ISBN : 978-2-296-56138-0
EAN : 9782296561380

Fabrication numérique : Actissia Services, 2012
Note de l’auteure
Lors de la première écriture de ce travail en 1994, venait de paraître l’ouvrage collectif Lemurs of Madagascar coordonné par Russell A. Mittermeier, Le guide fut réédité en 2010 pour la troisième fois. L’engouement scientifique pour les lémuriens avait pris avec Jean-Jacques Petter dans les années soixante-dix un essor considérable {1} . L’Infra-ordre des Lémuriformes comptait alors 53 espèces et sous-espèces différentes de lémuriens malgaches actuels et 11 espèces et sous-espèces de lémuriens fossiles.
Aujourd’hui, 101 espèces vivantes, réparties en 5 familles et 15 genres, et 17 espèces fossiles ont été identifiées. La taxonomie des lémuriens a été considérablement modifiée ces 10 dernières années notamment par l’amélioration des analyses phylogénétiques. De nombreuses sous-espèces de lémuriens sont passées au rang d’espèces à part entière et des espèces nouvelles ont été découvertes. Si cette nomenclature n’est pas reconnue par l’ensemble de la communauté scientifique {2} , elle révèle quoi qu’il en soit l’extraordinaire diversité et prolifération de formes de ces animaux ainsi que l’intérêt grandissant pour leur conservation.
On estime en 2010 que 90 % du couvert forestier de l’île a disparu au profit des activités agricoles, de l’élevage, des industries minières et de la coupe de bois rares {3} . Les lémuriens qui au fil des siècles de leur évolution avaient conquis toutes les niches écologiques de Madagascar n’occupent plus dès lors que 10 % du territoire malgache, soit 60 000 km {4} . Sur cette surface, on compte 18 parcs nationaux, 5 réserves naturelles intégrales et 23 réserves spéciales.

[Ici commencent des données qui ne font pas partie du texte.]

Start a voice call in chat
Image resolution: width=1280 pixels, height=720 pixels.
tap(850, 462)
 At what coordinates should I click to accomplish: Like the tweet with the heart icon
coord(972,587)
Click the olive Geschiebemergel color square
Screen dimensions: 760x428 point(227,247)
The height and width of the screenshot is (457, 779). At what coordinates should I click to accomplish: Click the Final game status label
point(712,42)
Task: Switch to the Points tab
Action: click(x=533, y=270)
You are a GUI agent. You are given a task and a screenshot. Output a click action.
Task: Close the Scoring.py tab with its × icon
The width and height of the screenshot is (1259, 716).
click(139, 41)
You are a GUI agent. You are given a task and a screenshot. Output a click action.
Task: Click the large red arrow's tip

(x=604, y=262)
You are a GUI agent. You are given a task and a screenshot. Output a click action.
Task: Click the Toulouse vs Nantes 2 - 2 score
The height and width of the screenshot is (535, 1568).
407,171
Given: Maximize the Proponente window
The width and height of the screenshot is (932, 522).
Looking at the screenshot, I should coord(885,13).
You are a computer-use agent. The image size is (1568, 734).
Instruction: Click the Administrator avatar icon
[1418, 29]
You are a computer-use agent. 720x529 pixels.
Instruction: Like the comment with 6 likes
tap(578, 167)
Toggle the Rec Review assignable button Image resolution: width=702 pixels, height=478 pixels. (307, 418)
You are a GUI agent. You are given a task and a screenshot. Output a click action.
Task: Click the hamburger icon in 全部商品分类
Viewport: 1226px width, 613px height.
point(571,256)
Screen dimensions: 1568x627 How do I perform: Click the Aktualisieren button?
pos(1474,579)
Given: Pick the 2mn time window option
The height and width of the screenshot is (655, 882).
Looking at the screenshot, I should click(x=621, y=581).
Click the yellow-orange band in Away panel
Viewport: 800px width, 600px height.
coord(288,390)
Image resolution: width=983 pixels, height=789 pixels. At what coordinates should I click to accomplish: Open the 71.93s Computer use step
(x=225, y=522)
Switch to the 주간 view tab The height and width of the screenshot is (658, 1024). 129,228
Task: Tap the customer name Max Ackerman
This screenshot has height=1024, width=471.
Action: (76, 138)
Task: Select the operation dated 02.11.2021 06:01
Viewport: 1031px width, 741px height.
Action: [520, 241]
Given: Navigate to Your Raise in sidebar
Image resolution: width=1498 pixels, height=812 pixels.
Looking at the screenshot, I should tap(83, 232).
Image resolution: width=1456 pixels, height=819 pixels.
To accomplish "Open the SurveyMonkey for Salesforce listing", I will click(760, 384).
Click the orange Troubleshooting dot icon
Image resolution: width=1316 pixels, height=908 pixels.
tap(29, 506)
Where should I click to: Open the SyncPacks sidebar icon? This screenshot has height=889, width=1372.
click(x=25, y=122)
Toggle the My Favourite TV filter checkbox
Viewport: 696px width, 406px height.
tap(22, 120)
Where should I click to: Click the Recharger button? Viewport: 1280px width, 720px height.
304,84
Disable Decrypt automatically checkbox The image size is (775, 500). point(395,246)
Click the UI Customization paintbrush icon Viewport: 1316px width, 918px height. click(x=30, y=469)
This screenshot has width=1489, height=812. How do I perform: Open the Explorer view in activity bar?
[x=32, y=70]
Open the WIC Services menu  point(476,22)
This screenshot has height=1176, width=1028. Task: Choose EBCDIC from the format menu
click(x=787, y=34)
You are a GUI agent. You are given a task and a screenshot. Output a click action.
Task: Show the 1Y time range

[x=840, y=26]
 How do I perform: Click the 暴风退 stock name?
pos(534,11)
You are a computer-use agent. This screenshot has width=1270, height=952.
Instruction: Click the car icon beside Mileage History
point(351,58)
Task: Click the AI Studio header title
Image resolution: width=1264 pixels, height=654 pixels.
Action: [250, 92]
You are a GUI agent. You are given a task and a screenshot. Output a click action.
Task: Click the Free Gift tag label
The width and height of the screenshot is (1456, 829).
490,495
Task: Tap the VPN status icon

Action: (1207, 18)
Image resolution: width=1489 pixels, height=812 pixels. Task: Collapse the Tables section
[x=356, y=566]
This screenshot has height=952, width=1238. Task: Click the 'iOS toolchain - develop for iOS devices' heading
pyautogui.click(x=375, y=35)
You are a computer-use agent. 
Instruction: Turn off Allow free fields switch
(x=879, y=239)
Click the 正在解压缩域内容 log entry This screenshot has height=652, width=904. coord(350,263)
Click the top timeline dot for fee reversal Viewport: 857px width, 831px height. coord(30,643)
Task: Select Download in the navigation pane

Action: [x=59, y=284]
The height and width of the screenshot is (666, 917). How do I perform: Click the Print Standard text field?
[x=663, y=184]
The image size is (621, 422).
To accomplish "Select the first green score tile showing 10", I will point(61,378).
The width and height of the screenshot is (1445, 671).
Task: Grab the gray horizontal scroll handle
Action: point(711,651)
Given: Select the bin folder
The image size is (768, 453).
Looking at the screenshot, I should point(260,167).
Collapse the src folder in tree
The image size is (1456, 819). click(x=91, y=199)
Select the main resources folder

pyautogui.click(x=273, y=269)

À la suite de mon premier terrain d’investigation dans le cadre de ma cinquième année d’étude en anthropologie sociale, d’autres travaux ont vu le jour et me permirent de confronter ma première étude sur les relations hommes/lémuriens essentiellement élaborée à partir de références bibliographiques à des données ethnographiques recueillies au fil des terrains depuis une quinzaine d’années. Cette nouvelle édition de Le lémurien : du sacré et de la malédiction suit les évolutions des avancées taxonomiques des Prosimiens de Madagascar et propose une nouvelle grille synthétique des noms vernaculaires des lémuriens. Elle s’est également enrichie de quelques compléments ethnologiques et bibliographiques.
Raha tsy marina izany,
Tsy Zah’mavandy fa Rantzloh.


« Si ce n’est pas vrai,
ce n’est pas moi qui suis menteur,
mais les anciens d’autrefois. »
(Proverbe malgache)
PREFACE
C’est un fait indubitable : Madagascar mise sur le tourisme, et les faiseurs d’argent que sont les officines à voyages utilisent ce qui fait l’originalité du pays pour en tirer des dividendes. Parlez de la Grande Île (la mise en route des clichés est opérée !), et l’on vous sortira aussitôt des brochures, voire des affiches débordant de lémuriens tous plus « mignons » les uns que les autres. Les lémuriens, tous les lémuriens sont à la mode. « Madagascar n’a pas de grandes et belles ruines à vous offrir » (en écho à Madagascar on pense aux temples d’Asie du sud-est), mais sa nature est unique au monde, et sa faune comme sa flore constitue une bonne raison pour s’y rendre.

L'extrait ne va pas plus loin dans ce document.